O pesquisador de Literatura Comparada precisa estar muito atento a este fato, pois com muita frequência analisa autores de épocas e culturas diferentes. Portanto, precisa estar atento às diferenças de cunho ideológico. Assim, uma leitura em paralelo de um autor brasileiro modernista e de um barroco não pode ser feita sem que se tenha em mente que um desses autores viveu na época de afirmação do capitalismo industrial no Brasil, ou seja, o começo do século XX, enquanto o outro viveu nos tempos do Brasil colônia, quando o país era submetido a um regime escravista. Um trabalho que demanda atenção ainda maior quando estamos comparando autores de nacionalidades diferentes.
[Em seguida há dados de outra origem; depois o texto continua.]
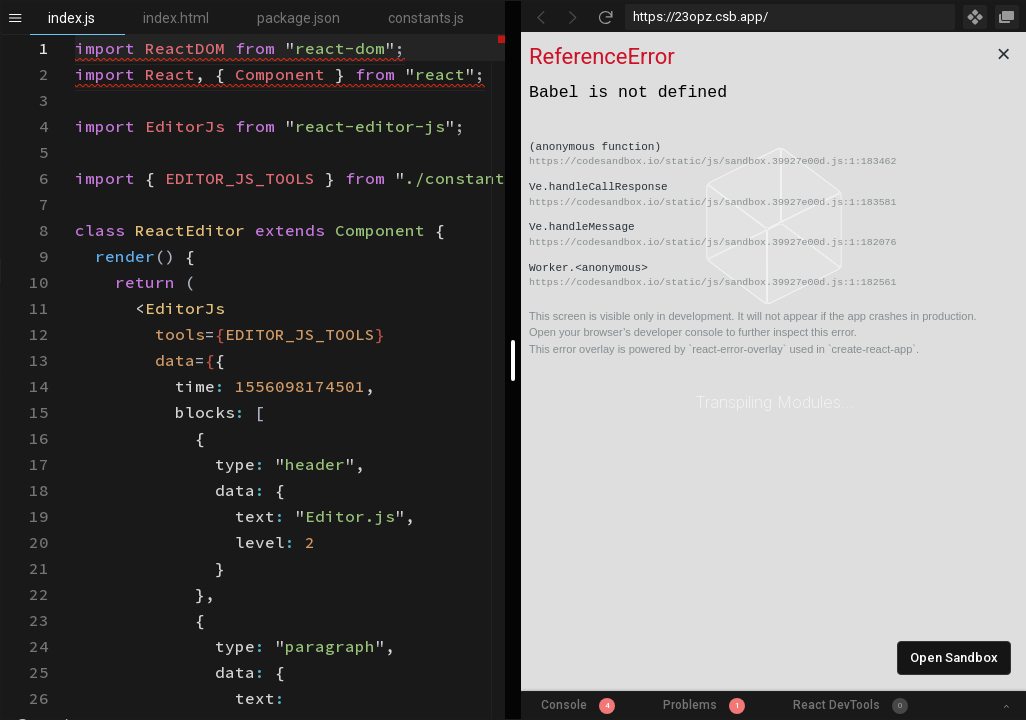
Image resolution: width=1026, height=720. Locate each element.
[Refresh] (605, 17)
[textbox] (75, 35)
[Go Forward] (573, 17)
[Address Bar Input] (790, 17)
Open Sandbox (954, 657)
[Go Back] (541, 17)
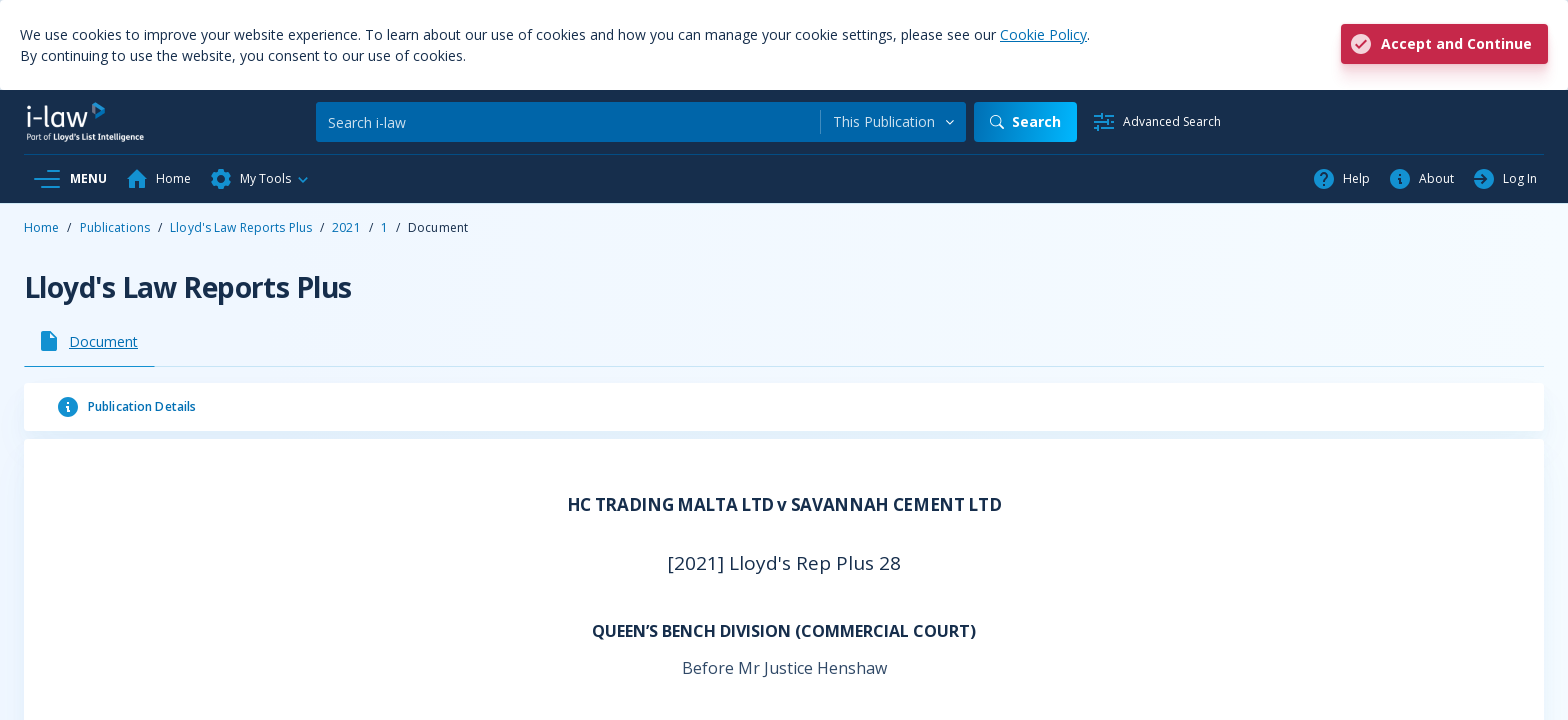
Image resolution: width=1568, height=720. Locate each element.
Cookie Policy (1043, 34)
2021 (346, 227)
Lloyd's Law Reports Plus (241, 227)
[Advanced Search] (1156, 122)
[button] (260, 179)
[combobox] (893, 122)
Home (41, 227)
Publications (115, 227)
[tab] (89, 341)
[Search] (568, 122)
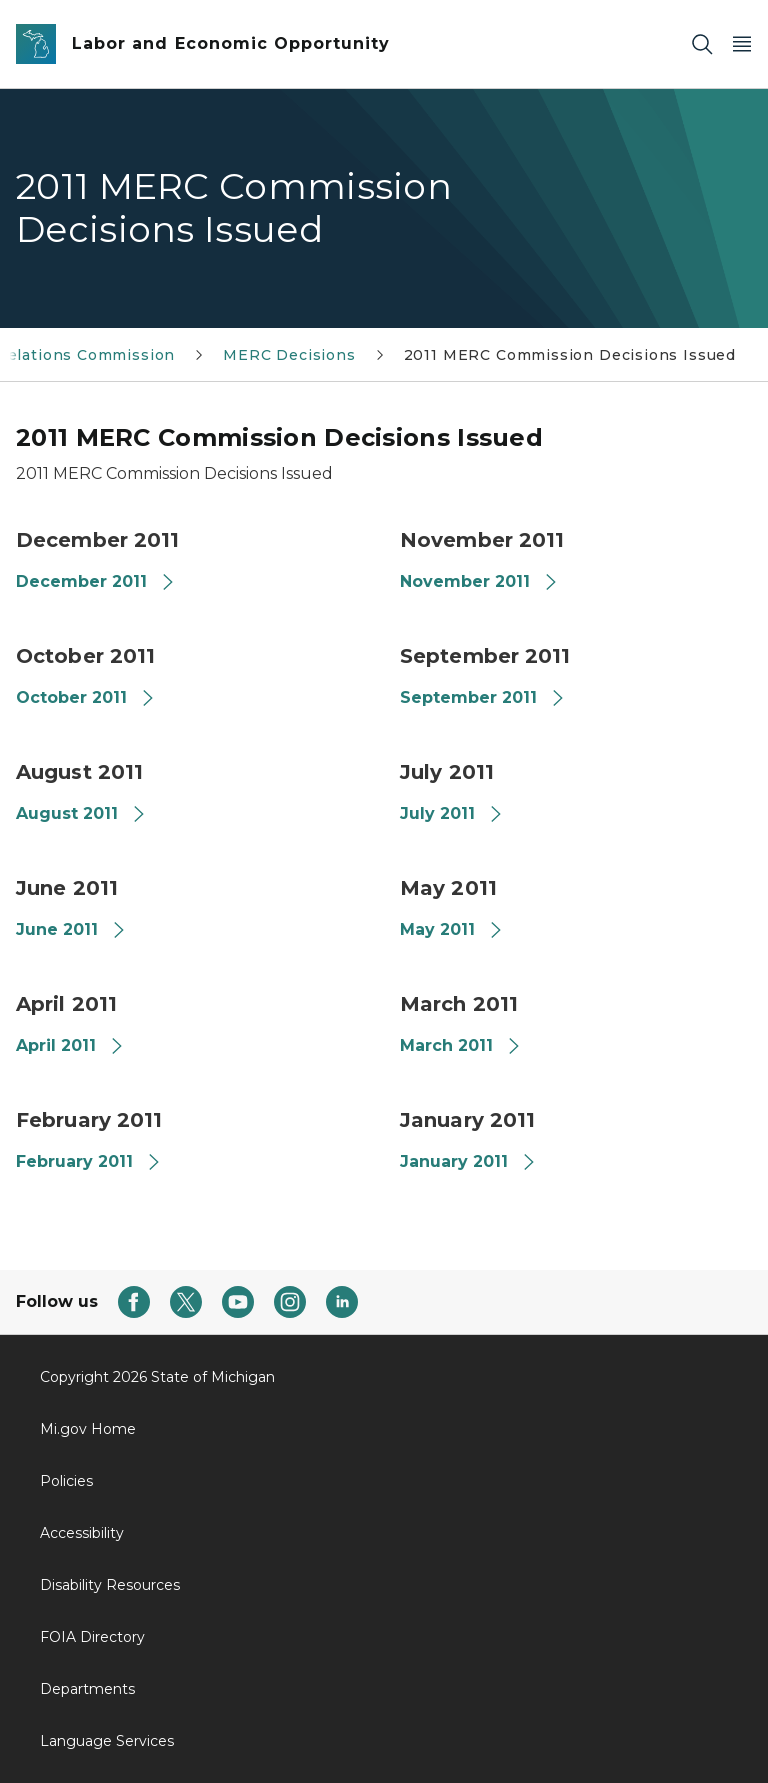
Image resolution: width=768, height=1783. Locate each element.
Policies (66, 1481)
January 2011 (468, 1161)
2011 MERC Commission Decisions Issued (570, 355)
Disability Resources (110, 1585)
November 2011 (479, 581)
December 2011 (96, 581)
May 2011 (452, 929)
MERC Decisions (289, 355)
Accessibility (82, 1533)
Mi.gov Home (88, 1429)
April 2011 (70, 1045)
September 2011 (483, 697)
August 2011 (81, 813)
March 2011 (461, 1045)
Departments (87, 1689)
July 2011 (452, 813)
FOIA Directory (92, 1637)
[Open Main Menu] (742, 44)
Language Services (107, 1741)
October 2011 (86, 697)
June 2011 (71, 929)
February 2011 (89, 1161)
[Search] (702, 44)
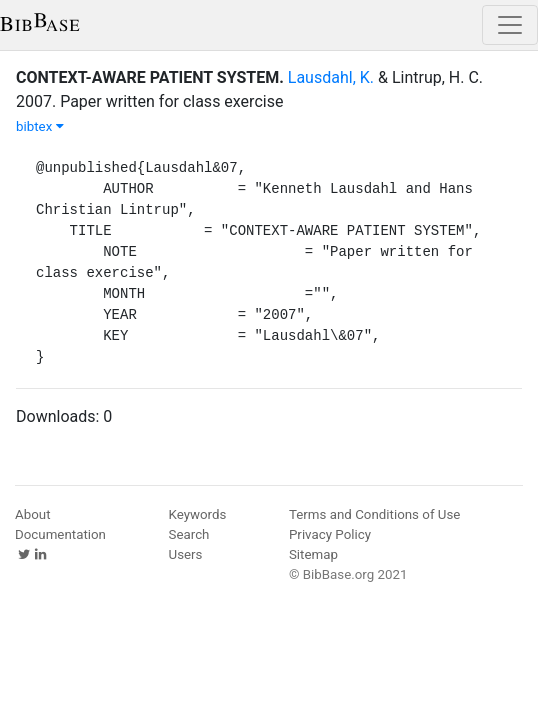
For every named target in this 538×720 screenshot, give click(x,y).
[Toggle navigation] (510, 25)
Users (186, 554)
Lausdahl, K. (331, 77)
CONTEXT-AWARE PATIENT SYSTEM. (150, 77)
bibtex (40, 126)
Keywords (198, 514)
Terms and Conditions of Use (374, 514)
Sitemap (313, 554)
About (33, 514)
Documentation (60, 534)
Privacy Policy (330, 534)
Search (189, 534)
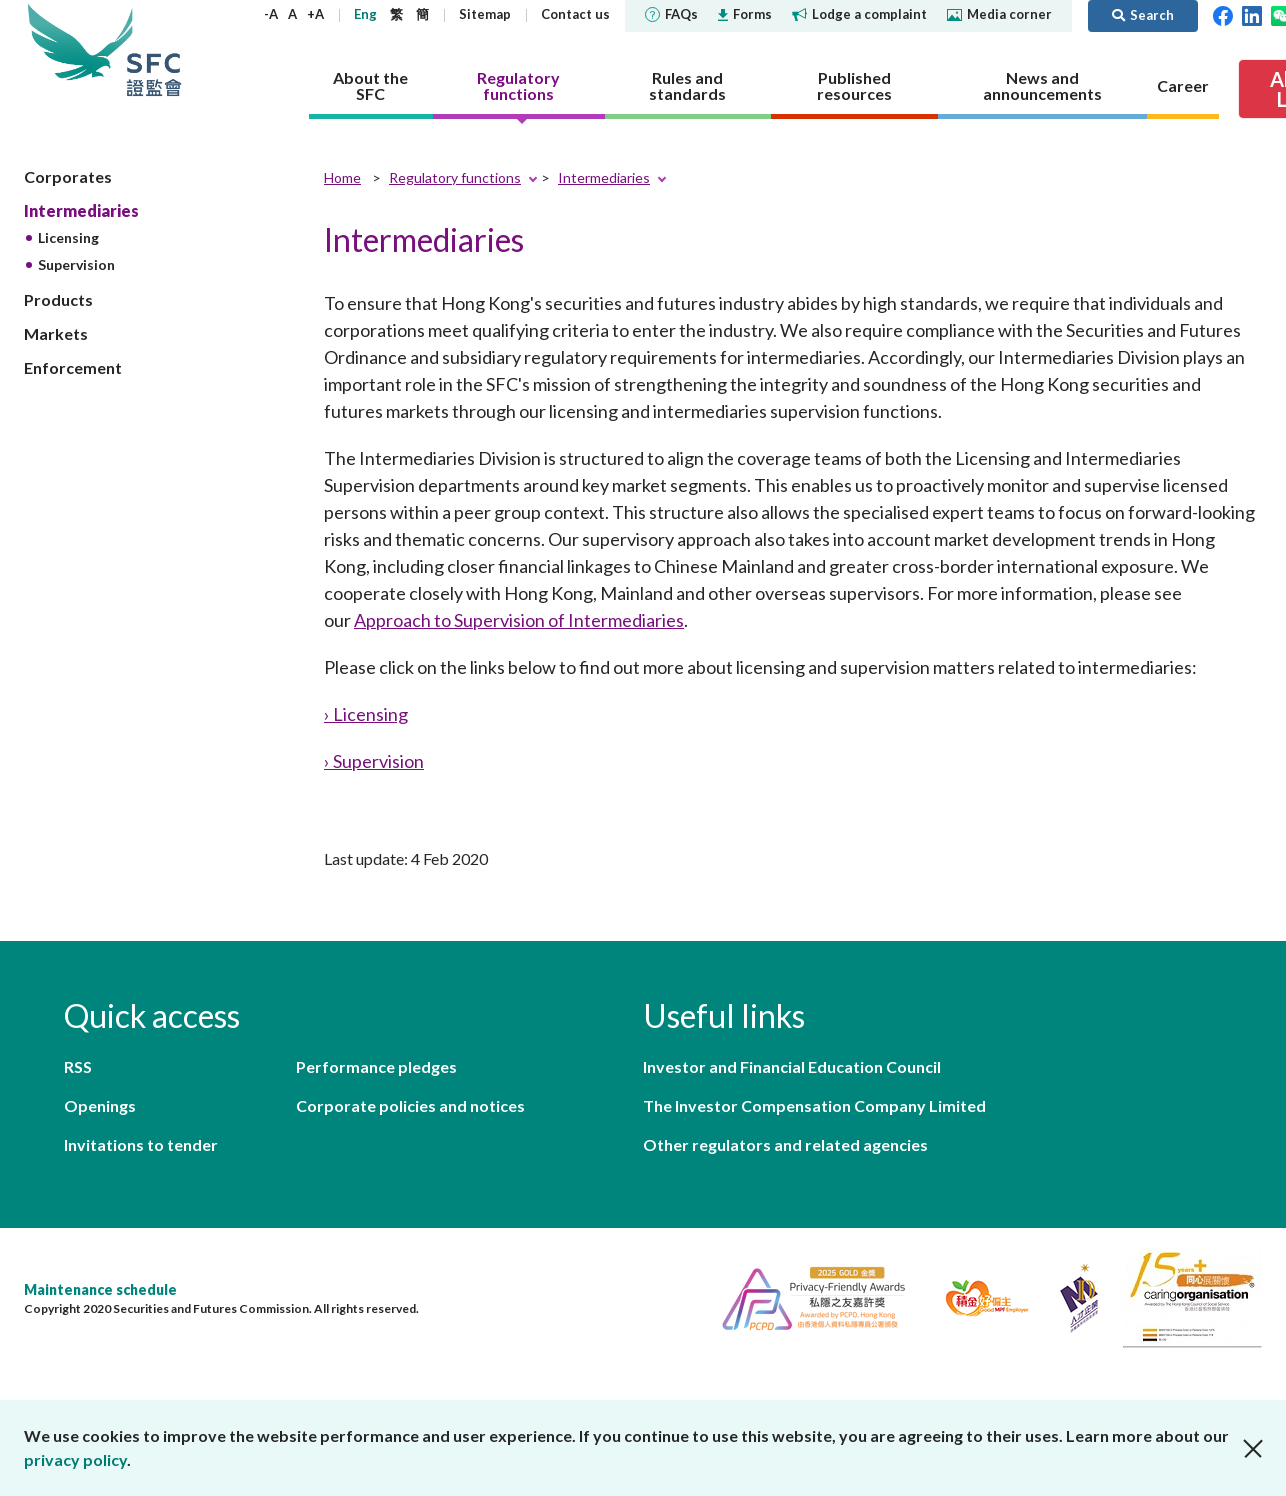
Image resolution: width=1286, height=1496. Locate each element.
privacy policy (75, 1459)
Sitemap (485, 14)
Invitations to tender (141, 1144)
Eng (365, 14)
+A (315, 14)
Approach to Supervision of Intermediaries (519, 620)
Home (342, 177)
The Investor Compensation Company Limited (814, 1105)
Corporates (68, 176)
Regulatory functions (455, 177)
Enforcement (73, 367)
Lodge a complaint (859, 14)
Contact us (575, 14)
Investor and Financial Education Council (792, 1066)
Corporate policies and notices (410, 1105)
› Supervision (374, 761)
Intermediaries (81, 210)
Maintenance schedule (100, 1289)
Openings (100, 1105)
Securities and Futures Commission (154, 49)
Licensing (68, 237)
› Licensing (366, 714)
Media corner (999, 14)
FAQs (671, 14)
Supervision (76, 264)
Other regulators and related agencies (785, 1144)
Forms (745, 14)
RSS (78, 1066)
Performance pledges (376, 1066)
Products (58, 299)
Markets (56, 333)
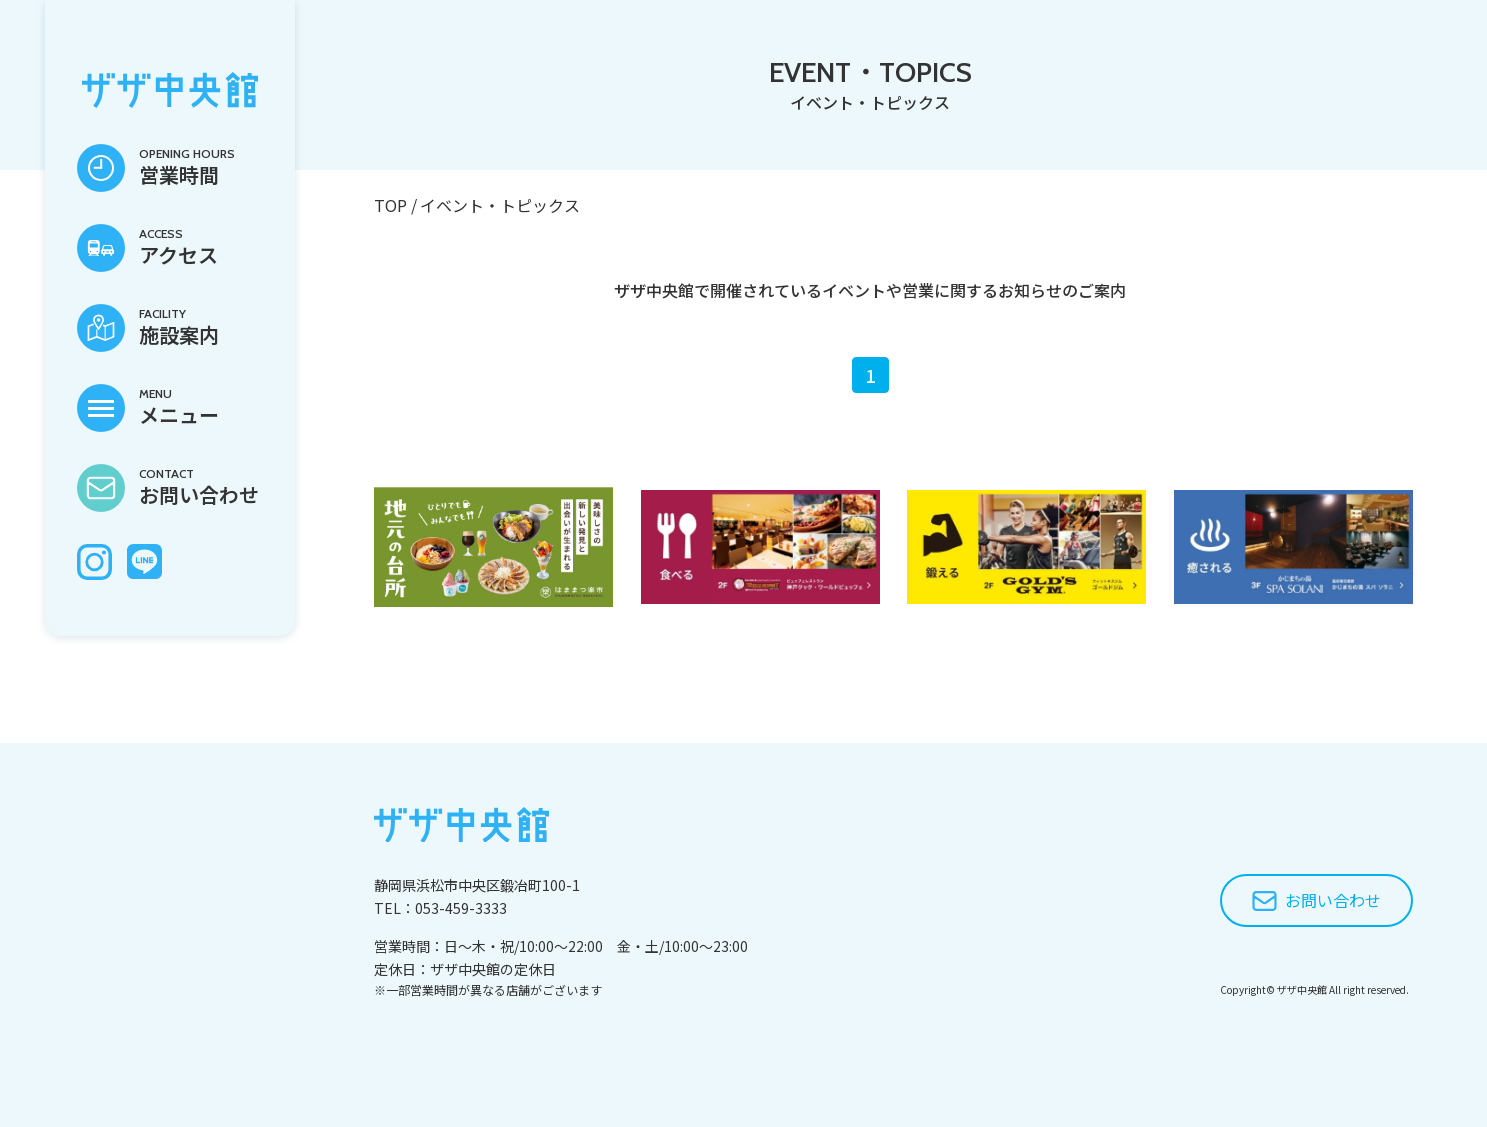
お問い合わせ (1333, 900)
Resulta disso que a Literatura Comparada demanda um conhecimento de história, ao lado do domínio das disciplinas mais diretamente ligadas ao trabalho de análise literária, como a estética e a linguística. Deixar de observar este fato pode levar a graves erros de interpretação. 
Para ilustrar este ponto, tomo alguns versos do poeta barroco Gregório de Matos Guerra: 
Não sei, para que é nascer
Neste Brasil empestado
Um homem branco, e honrado
Sem outra raça.
Terra grosseira e crassa
Que a ninguém se tem respeito,
Salvo quem mostra algum jeito
De ser mulato. (MATOS, 1990, p. 33)
Bem, o debate a que remete a leitura do trecho acima é acerca da presença de racismo na obra do poeta. Assim, o texto insinua o quanto haveria de desonra para um homem “branco, e honrado” o fato de ter nascido e viver num “Brasil empestado”, pela presença da miscigenação racial.
Num primeiro momento, o leitor desavisado, sem a informação história adequada, pode sentir-se chocado com a visão flagrantemente preconceituosa expressa no poema. Entretanto, tal impressão se desfaz se for levado em conta que o poema em questão representa um modo de pensar e agir que não existe mais entre nós, mas que era normal e corriqueiro nos tempos em que o poeta viveu.
Com efeito, nos tempos coloniais, todos os filhos de colonos portugueses tinham a mais absoluta certeza de sua superioridade sobre os filhos de outras raças, além de estarem conscientes do fato de terem sido escolhidos por Deus para governar o mundo, promover a supremacia da religião dominante na Europa – o Cristianismo – e governar as criaturas bestiais que habitavam os demais continentes.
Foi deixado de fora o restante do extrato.